Stored data
- - - -

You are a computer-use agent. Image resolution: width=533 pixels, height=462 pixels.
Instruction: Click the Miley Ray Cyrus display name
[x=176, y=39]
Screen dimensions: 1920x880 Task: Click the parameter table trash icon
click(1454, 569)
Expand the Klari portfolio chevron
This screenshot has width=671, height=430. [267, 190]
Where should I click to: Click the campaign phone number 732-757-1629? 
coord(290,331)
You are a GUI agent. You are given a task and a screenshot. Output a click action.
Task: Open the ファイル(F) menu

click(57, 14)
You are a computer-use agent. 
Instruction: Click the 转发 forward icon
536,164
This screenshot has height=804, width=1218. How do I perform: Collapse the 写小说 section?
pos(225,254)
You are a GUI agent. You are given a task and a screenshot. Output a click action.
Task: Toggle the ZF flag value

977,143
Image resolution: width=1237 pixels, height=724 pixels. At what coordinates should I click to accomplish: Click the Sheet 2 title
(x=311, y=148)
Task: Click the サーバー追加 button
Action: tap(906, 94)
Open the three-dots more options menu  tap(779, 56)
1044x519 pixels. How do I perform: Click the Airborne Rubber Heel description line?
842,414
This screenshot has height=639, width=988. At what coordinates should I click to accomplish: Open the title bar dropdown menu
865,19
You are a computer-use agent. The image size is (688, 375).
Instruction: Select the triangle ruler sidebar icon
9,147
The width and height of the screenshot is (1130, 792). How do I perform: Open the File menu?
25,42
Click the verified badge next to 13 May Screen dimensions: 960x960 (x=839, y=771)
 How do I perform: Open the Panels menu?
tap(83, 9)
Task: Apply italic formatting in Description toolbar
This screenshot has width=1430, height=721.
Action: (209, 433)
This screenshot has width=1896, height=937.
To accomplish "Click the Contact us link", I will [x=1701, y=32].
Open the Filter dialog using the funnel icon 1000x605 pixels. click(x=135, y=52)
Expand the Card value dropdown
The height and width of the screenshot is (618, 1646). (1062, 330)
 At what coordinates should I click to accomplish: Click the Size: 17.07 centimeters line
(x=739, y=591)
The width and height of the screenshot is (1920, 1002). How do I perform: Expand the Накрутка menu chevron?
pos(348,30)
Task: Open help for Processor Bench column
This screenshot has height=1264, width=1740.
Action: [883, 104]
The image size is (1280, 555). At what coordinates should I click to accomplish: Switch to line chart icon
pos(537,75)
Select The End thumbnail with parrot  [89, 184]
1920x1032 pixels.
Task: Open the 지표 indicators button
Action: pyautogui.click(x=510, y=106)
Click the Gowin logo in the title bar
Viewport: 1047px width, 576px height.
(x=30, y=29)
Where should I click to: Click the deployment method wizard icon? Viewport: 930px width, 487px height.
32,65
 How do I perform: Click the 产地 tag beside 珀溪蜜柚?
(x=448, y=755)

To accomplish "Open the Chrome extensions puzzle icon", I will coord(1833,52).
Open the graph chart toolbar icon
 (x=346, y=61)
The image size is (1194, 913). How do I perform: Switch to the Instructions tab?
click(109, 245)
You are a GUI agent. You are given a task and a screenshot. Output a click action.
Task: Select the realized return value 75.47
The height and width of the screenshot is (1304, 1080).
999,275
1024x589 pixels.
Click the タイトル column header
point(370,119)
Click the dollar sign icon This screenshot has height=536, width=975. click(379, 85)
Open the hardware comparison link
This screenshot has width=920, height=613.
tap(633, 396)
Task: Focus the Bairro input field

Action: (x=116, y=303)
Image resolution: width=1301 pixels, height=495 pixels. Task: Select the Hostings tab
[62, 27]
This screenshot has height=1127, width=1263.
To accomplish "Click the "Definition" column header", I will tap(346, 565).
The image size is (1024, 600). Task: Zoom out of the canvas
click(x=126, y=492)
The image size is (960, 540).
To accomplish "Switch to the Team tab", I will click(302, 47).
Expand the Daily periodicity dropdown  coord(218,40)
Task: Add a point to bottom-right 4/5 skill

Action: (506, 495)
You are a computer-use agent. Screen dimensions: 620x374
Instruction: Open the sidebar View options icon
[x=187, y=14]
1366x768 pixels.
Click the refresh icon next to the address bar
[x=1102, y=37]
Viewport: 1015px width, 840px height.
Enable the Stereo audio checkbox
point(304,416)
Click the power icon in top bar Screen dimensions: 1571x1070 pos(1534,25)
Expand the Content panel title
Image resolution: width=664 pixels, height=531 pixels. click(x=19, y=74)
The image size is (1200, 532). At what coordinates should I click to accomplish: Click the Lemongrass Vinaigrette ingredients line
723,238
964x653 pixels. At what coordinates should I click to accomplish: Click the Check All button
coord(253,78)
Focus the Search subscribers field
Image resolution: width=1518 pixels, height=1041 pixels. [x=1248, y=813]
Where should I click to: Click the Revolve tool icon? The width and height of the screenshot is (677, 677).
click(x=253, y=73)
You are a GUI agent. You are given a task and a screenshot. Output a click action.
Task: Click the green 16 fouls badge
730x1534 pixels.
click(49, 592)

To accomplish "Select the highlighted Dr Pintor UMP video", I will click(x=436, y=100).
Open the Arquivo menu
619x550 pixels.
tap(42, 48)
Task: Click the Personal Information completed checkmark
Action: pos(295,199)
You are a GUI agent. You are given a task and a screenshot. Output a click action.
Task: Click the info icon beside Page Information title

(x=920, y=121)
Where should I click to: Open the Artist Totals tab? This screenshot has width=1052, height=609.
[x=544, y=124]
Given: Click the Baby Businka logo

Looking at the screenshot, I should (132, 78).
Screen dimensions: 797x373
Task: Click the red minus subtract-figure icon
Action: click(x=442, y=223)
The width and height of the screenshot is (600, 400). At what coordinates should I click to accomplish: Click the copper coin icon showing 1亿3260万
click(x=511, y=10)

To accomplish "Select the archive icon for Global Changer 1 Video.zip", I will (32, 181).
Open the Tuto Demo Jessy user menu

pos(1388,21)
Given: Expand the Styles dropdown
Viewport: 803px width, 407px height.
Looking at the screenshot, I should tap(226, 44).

- - - -

- _Task brief_
Every entry should be retyped exactly as shown.

- _Expected answer_
You are a computer-use agent. Image resolution: width=533 pixels, height=462 pixels.
Instruction: Click the Miley Ray Cyrus display name
[x=176, y=39]
Screen dimensions: 1920x880 Task: Click the parameter table trash icon
click(1454, 569)
Expand the Klari portfolio chevron
This screenshot has width=671, height=430. [267, 190]
Where should I click to: Click the campaign phone number 732-757-1629? 
coord(290,331)
You are a GUI agent. You are given a task and a screenshot. Output a click action.
Task: Open the ファイル(F) menu

click(57, 14)
You are a computer-use agent. 
Instruction: Click the 转发 forward icon
536,164
This screenshot has height=804, width=1218. How do I perform: Collapse the 写小说 section?
pos(225,254)
You are a GUI agent. You are given a task and a screenshot. Output a click action.
Task: Toggle the ZF flag value

977,143
Image resolution: width=1237 pixels, height=724 pixels. At what coordinates should I click to accomplish: Click the Sheet 2 title
(x=311, y=148)
Task: Click the サーバー追加 button
Action: tap(906, 94)
Open the three-dots more options menu  tap(779, 56)
1044x519 pixels. How do I perform: Click the Airborne Rubber Heel description line?
842,414
This screenshot has height=639, width=988. At what coordinates should I click to accomplish: Open the title bar dropdown menu
865,19
You are a computer-use agent. The image size is (688, 375).
Instruction: Select the triangle ruler sidebar icon
9,147
The width and height of the screenshot is (1130, 792). How do I perform: Open the File menu?
25,42
Click the verified badge next to 13 May Screen dimensions: 960x960 (x=839, y=771)
 How do I perform: Open the Panels menu?
tap(83, 9)
Task: Apply italic formatting in Description toolbar
This screenshot has width=1430, height=721.
Action: (209, 433)
This screenshot has width=1896, height=937.
To accomplish "Click the Contact us link", I will [x=1701, y=32].
Open the Filter dialog using the funnel icon 1000x605 pixels. click(x=135, y=52)
Expand the Card value dropdown
The height and width of the screenshot is (618, 1646). (1062, 330)
 At what coordinates should I click to accomplish: Click the Size: 17.07 centimeters line
(x=739, y=591)
The width and height of the screenshot is (1920, 1002). How do I perform: Expand the Накрутка menu chevron?
pos(348,30)
Task: Open help for Processor Bench column
This screenshot has height=1264, width=1740.
Action: [883, 104]
The image size is (1280, 555). At what coordinates should I click to accomplish: Switch to line chart icon
pos(537,75)
Select The End thumbnail with parrot  [89, 184]
1920x1032 pixels.
Task: Open the 지표 indicators button
Action: pyautogui.click(x=510, y=106)
Click the Gowin logo in the title bar
Viewport: 1047px width, 576px height.
(x=30, y=29)
Where should I click to: Click the deployment method wizard icon? Viewport: 930px width, 487px height.
32,65
 How do I perform: Click the 产地 tag beside 珀溪蜜柚?
(x=448, y=755)

To accomplish "Open the Chrome extensions puzzle icon", I will coord(1833,52).
Open the graph chart toolbar icon
 (x=346, y=61)
The image size is (1194, 913). How do I perform: Switch to the Instructions tab?
click(109, 245)
You are a GUI agent. You are given a task and a screenshot. Output a click action.
Task: Select the realized return value 75.47
The height and width of the screenshot is (1304, 1080).
999,275
1024x589 pixels.
Click the タイトル column header
point(370,119)
Click the dollar sign icon This screenshot has height=536, width=975. click(379, 85)
Open the hardware comparison link
This screenshot has width=920, height=613.
tap(633, 396)
Task: Focus the Bairro input field

Action: (x=116, y=303)
Image resolution: width=1301 pixels, height=495 pixels. Task: Select the Hostings tab
[62, 27]
This screenshot has height=1127, width=1263.
To accomplish "Click the "Definition" column header", I will tap(346, 565).
The image size is (1024, 600). Task: Zoom out of the canvas
click(x=126, y=492)
The image size is (960, 540).
To accomplish "Switch to the Team tab", I will click(302, 47).
Expand the Daily periodicity dropdown  coord(218,40)
Task: Add a point to bottom-right 4/5 skill

Action: (506, 495)
You are a computer-use agent. Screen dimensions: 620x374
Instruction: Open the sidebar View options icon
[x=187, y=14]
1366x768 pixels.
Click the refresh icon next to the address bar
[x=1102, y=37]
Viewport: 1015px width, 840px height.
Enable the Stereo audio checkbox
point(304,416)
Click the power icon in top bar Screen dimensions: 1571x1070 pos(1534,25)
Expand the Content panel title
Image resolution: width=664 pixels, height=531 pixels. click(x=19, y=74)
The image size is (1200, 532). At what coordinates should I click to accomplish: Click the Lemongrass Vinaigrette ingredients line
723,238
964x653 pixels. At what coordinates should I click to accomplish: Click the Check All button
coord(253,78)
Focus the Search subscribers field
Image resolution: width=1518 pixels, height=1041 pixels. [x=1248, y=813]
Where should I click to: Click the Revolve tool icon? The width and height of the screenshot is (677, 677).
click(x=253, y=73)
You are a GUI agent. You are given a task and a screenshot. Output a click action.
Task: Click the green 16 fouls badge
730x1534 pixels.
click(49, 592)

To accomplish "Select the highlighted Dr Pintor UMP video", I will click(x=436, y=100).
Open the Arquivo menu
619x550 pixels.
tap(42, 48)
Task: Click the Personal Information completed checkmark
Action: pos(295,199)
You are a GUI agent. You are given a task and a screenshot. Output a click action.
Task: Click the info icon beside Page Information title

(x=920, y=121)
Where should I click to: Open the Artist Totals tab? This screenshot has width=1052, height=609.
[x=544, y=124]
Given: Click the Baby Businka logo

Looking at the screenshot, I should (132, 78).
Screen dimensions: 797x373
Task: Click the red minus subtract-figure icon
Action: click(x=442, y=223)
The width and height of the screenshot is (600, 400). At what coordinates should I click to accomplish: Click the copper coin icon showing 1亿3260万
click(x=511, y=10)

To accomplish "Select the archive icon for Global Changer 1 Video.zip", I will (32, 181).
Open the Tuto Demo Jessy user menu

pos(1388,21)
Given: Expand the Styles dropdown
Viewport: 803px width, 407px height.
Looking at the screenshot, I should tap(226, 44).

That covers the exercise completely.